La  table est mise  pour des  élections

En laissant dégénérer le conflit étudiant, Jean Charest met sournoisement la table pour des élections. Il espère être perçu, à la faveur d’un appel aux urnes de plus en plus incontournable, comme le sauveur d’une situation devenue incontrôlable.

Avant que les choses ne s’enveniment davantage pour lui avec la commission d’enquête sur la construction, il prend en otage la seule cause qui lui est électoralement favorable – la cause étudiante – et fait hypocritement de celle-ci l’élément central d’un futur débat électoral, espérant ainsi faire oublier
à la population la longue liste des déboires de son gouvernement.

Mais il ne faut pas être dupe. Le conflit étudiant a été créé de toutes pièces et a été maintenu artificiellement jusqu’à aujourd’hui par Jean Charest lui-même. À cela vient s’ajouter comme par hasard son Plan Nord, cette grosse balloune qui lui permet de soutirer aux grandes entreprises minières des fonds pour le financement de sa campagne électorale.

Car Jean Charest n’a qu’une seule idée en tête : se faire élire pour un autre mandat. Que des étudiants perdent leur session, que Montréal soit vandalisée, que des étudiants et des policiers se fassent massacrés, que des millions de dollars soient perdus inutilement dans ce conflit, peu lui importe, pourvu que la population oublie pendant un moment la commission d’enquête et la corruption.

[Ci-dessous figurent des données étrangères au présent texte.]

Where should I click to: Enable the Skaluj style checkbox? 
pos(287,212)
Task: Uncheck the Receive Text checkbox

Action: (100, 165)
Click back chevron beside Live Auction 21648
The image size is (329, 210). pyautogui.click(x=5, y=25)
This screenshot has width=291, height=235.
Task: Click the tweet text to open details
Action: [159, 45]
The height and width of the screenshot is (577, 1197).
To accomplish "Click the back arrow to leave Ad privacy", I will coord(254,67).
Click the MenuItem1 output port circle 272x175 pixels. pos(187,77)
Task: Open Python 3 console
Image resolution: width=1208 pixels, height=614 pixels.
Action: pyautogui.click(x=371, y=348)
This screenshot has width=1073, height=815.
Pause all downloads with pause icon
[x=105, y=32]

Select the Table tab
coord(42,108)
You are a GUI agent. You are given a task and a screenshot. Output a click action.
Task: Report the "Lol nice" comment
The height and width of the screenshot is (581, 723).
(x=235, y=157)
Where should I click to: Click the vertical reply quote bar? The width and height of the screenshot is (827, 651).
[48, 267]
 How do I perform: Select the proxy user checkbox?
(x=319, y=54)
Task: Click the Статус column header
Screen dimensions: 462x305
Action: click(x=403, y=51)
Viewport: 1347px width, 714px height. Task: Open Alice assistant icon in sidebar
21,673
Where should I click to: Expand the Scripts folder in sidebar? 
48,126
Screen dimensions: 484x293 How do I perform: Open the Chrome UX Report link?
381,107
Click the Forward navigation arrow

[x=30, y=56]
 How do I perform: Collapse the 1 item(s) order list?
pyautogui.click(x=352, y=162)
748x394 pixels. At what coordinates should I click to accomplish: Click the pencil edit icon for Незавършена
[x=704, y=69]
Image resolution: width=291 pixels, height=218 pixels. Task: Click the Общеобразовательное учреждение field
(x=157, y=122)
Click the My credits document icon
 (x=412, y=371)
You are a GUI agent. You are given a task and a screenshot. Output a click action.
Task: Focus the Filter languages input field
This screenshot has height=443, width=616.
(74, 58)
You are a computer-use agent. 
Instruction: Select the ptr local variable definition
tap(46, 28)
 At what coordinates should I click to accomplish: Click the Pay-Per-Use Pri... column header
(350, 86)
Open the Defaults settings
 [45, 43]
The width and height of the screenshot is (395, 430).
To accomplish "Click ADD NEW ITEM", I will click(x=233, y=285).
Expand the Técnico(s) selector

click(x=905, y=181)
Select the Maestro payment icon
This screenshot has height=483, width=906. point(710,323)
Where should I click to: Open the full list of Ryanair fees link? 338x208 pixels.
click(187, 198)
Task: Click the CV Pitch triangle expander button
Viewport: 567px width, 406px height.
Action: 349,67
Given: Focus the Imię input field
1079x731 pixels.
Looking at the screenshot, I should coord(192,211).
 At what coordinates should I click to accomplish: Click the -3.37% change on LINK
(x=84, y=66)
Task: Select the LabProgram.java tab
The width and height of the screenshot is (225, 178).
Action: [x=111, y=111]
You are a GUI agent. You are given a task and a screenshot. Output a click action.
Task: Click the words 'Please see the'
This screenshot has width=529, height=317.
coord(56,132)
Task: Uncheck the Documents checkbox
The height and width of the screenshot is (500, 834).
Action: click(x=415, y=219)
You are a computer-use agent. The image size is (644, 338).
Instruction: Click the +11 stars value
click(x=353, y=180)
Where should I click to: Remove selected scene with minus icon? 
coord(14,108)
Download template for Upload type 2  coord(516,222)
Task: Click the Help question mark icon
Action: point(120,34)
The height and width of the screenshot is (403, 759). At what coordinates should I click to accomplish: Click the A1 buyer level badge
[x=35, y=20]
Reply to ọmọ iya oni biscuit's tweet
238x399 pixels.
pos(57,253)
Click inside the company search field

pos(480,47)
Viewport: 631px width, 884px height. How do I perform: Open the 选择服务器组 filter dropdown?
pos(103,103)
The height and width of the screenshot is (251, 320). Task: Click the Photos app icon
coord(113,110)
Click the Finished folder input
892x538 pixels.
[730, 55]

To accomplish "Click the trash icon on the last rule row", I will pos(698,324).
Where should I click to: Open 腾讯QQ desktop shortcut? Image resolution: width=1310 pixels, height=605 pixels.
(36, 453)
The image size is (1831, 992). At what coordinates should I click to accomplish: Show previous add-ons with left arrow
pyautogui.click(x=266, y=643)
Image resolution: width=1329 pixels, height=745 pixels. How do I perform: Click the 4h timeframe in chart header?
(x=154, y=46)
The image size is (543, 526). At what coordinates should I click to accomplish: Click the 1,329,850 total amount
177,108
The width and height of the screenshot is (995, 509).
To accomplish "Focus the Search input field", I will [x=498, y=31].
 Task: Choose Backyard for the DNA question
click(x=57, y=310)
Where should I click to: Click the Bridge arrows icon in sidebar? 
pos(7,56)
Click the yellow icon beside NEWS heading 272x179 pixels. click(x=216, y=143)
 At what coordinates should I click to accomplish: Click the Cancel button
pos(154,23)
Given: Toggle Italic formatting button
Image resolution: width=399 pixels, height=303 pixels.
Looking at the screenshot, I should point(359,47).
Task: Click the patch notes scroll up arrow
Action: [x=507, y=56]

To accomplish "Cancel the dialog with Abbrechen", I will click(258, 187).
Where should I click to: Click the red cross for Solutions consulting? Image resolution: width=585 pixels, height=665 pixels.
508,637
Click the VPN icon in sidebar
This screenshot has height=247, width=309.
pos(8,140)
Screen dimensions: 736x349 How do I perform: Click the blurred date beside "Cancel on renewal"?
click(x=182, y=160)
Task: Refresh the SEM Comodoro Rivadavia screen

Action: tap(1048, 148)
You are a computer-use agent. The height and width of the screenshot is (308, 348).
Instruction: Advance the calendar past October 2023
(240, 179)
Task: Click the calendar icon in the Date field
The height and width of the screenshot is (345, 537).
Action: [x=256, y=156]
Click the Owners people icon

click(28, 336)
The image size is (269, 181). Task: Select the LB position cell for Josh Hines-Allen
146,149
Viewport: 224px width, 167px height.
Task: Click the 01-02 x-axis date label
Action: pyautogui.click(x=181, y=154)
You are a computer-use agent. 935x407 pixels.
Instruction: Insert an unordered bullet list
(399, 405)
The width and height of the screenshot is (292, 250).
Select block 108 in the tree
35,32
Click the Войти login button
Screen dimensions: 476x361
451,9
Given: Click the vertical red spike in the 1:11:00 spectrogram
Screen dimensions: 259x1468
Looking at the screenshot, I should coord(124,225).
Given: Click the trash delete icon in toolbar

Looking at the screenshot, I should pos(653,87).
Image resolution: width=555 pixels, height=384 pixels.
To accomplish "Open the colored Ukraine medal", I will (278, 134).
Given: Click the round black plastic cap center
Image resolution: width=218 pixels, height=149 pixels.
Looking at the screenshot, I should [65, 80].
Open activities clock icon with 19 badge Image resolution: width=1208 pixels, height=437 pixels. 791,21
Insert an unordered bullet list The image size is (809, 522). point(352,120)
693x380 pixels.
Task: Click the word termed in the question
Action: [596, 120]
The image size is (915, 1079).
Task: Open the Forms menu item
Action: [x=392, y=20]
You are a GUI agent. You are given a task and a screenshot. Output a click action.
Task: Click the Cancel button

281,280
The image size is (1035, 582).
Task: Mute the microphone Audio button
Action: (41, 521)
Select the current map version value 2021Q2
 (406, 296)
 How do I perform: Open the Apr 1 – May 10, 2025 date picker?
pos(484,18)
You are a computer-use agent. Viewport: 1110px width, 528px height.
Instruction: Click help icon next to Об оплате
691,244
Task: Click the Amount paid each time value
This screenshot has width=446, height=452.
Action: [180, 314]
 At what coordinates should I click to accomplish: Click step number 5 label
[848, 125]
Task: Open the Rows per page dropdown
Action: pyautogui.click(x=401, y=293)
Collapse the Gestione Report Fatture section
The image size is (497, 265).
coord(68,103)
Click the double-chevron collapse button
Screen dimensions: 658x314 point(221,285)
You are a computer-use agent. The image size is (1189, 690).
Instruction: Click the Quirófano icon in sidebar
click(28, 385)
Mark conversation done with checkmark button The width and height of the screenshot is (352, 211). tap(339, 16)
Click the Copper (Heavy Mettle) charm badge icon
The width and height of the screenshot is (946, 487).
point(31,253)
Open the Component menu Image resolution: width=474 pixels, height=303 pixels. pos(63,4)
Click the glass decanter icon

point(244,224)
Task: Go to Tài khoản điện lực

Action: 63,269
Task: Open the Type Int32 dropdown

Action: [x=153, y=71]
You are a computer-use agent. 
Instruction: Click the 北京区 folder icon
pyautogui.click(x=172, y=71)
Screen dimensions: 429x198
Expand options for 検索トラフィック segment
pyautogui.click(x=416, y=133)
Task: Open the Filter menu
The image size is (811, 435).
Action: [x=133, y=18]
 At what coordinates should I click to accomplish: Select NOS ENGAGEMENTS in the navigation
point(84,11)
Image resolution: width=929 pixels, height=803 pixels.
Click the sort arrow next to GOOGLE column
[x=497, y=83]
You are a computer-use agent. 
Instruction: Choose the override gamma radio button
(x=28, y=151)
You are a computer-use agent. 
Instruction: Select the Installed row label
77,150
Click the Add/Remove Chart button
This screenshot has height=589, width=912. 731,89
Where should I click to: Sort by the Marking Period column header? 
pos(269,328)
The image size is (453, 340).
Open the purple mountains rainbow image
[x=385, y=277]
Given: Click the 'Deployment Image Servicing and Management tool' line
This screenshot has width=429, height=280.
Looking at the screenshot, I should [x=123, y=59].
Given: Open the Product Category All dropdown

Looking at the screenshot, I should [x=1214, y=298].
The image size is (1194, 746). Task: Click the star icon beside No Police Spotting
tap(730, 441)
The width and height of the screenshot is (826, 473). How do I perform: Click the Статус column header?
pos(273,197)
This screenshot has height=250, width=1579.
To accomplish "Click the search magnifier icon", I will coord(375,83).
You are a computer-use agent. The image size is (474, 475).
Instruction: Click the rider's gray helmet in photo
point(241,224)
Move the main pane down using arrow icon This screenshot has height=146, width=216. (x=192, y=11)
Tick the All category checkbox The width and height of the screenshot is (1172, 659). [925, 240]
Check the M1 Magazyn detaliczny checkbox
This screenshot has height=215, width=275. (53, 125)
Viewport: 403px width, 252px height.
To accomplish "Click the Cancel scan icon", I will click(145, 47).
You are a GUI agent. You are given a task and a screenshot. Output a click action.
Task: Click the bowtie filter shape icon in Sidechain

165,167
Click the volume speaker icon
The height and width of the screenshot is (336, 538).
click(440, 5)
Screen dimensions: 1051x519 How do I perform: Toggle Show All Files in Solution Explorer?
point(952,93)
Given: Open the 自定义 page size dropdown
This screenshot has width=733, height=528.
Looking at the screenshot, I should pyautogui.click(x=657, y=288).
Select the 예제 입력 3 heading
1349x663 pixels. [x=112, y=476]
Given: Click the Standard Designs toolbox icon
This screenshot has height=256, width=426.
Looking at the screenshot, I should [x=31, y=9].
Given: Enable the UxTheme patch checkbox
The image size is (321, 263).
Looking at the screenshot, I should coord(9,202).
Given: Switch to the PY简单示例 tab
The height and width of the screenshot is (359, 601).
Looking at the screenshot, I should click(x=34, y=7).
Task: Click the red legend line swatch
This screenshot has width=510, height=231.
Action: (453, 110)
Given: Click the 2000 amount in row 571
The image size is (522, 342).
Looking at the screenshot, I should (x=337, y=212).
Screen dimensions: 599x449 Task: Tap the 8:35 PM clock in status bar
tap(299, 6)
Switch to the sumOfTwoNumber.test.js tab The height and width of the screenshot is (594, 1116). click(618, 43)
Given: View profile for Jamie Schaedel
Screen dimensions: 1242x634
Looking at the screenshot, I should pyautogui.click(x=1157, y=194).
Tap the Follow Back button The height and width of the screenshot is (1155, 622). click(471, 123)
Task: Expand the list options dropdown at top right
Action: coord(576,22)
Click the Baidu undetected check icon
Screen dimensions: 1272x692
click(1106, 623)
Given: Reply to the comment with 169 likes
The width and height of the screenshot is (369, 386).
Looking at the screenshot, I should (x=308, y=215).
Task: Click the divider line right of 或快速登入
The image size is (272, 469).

Autrement dit, toute la stratégie de Jean Charest dans sa gestion du conflit étudiant consiste à ce que celui-ci favorise sa réélection… Voilà une façon pour le moins machiavélique de vouloir à tout prix gagner ses élections! Surtout lorsque cela se fait sur le dos de ce que nous avons de plus précieux : notre jeunesse!

Devant autant d’acharnement d’un seul homme à garder le pouvoir, on ne peut que s’interroger sur le type de démocratie que nous avons. Disons qu’actuellement, le Parti libéral du Québec est le parti d’un seul homme et que ce n’est pas normal! Faisant preuve d’autoritarisme sans réserve, Jean Charest joue avec ses ministres comme avec des pions. Car il s’agit pour lui de gagner la partie : non pas celle du Québec, mais uniquement la sienne, et cela, envers et contre tous!